> _Aim of the exercise_: Every line that contains the word "editor" should be copied from the records below.

> _Data to examine_:
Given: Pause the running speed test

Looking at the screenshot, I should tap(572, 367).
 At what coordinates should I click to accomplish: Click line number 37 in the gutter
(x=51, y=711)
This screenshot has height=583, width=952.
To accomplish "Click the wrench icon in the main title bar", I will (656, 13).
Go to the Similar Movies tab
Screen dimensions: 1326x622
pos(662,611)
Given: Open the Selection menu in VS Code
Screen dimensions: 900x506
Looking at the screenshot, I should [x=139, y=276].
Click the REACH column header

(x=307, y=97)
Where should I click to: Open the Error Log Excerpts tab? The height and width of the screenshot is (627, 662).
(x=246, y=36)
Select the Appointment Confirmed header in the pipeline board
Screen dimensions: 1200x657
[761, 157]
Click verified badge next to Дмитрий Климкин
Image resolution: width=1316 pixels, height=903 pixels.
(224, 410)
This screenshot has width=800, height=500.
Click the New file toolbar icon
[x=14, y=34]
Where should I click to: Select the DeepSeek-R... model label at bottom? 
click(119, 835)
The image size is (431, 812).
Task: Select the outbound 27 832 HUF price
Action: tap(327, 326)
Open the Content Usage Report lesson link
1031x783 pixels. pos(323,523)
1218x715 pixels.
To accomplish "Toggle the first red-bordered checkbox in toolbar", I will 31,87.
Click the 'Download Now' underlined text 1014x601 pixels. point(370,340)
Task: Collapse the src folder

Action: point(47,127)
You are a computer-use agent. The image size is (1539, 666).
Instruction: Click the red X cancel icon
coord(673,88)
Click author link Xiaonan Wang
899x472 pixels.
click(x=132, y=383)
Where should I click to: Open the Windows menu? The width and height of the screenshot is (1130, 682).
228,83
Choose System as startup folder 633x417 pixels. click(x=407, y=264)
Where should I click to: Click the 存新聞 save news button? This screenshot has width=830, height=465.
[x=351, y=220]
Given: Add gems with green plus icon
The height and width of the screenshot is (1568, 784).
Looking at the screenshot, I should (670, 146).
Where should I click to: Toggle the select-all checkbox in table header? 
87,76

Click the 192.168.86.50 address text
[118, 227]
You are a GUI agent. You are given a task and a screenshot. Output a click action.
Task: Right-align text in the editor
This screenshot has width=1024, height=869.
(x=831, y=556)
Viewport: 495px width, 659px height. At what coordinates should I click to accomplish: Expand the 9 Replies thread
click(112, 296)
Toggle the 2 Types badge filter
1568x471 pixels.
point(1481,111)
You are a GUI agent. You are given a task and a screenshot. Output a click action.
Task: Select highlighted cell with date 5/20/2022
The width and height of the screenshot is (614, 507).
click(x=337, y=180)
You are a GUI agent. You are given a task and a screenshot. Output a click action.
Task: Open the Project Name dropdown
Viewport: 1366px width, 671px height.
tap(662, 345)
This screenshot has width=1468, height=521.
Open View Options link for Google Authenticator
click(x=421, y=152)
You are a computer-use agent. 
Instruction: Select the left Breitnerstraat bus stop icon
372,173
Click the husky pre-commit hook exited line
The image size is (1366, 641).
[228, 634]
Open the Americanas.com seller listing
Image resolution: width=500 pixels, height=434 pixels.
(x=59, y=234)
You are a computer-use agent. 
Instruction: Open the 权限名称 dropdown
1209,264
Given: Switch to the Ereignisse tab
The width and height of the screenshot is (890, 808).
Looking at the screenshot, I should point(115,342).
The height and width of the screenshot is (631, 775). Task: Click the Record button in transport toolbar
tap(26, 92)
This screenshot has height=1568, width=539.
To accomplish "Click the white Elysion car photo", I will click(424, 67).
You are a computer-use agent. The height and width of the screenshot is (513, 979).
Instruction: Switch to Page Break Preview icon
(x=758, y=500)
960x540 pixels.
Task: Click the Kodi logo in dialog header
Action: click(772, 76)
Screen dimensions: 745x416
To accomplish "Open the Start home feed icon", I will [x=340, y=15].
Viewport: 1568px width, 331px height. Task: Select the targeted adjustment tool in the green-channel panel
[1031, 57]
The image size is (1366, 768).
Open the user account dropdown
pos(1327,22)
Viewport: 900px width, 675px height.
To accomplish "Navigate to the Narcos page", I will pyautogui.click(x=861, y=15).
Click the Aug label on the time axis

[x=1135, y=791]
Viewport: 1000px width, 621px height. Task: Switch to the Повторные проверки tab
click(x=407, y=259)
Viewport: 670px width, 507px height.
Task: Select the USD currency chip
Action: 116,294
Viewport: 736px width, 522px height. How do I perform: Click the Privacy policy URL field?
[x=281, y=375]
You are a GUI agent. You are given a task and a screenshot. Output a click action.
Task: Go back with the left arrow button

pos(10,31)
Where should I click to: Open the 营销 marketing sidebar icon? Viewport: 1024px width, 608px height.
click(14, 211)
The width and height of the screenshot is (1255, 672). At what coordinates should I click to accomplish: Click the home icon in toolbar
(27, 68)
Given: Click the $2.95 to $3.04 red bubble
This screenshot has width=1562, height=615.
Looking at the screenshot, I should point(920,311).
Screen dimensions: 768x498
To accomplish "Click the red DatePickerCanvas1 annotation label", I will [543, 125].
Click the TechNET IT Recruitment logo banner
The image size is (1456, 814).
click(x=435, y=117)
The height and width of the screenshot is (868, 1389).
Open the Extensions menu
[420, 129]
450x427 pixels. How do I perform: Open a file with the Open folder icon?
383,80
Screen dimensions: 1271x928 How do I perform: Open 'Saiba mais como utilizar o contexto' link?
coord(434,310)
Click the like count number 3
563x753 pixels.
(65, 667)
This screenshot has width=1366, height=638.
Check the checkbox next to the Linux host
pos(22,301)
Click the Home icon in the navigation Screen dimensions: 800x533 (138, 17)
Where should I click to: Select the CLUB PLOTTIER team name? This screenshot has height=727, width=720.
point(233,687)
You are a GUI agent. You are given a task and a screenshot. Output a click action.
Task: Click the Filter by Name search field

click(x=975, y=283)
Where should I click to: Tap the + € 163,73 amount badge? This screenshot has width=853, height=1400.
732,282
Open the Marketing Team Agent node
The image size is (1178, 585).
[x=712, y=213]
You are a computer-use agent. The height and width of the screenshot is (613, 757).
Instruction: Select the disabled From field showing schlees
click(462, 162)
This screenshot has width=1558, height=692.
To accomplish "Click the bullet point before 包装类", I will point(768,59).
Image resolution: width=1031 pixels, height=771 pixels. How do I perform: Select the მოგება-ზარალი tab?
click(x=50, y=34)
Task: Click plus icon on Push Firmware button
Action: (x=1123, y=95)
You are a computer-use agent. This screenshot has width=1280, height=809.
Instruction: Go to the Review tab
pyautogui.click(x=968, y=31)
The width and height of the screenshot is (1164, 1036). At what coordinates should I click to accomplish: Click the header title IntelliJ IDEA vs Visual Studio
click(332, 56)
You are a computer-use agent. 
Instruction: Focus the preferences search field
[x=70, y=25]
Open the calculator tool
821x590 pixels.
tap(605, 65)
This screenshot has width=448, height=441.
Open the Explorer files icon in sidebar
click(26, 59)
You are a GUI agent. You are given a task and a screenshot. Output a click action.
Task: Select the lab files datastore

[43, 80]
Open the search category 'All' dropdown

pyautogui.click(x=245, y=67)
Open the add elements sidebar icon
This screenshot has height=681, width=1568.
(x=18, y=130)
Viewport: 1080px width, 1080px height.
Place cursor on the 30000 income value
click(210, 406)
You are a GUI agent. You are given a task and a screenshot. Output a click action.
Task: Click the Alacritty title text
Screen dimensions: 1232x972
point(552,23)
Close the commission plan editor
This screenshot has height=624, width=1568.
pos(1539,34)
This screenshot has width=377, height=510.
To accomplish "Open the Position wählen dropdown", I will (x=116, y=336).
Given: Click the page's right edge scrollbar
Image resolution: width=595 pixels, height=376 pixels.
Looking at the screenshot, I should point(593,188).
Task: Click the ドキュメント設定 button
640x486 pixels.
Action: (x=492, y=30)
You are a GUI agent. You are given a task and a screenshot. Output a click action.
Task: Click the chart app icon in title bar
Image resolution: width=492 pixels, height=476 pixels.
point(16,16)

> _Exercise result_:
Task: Right-align text in the editor
Close the commission plan editor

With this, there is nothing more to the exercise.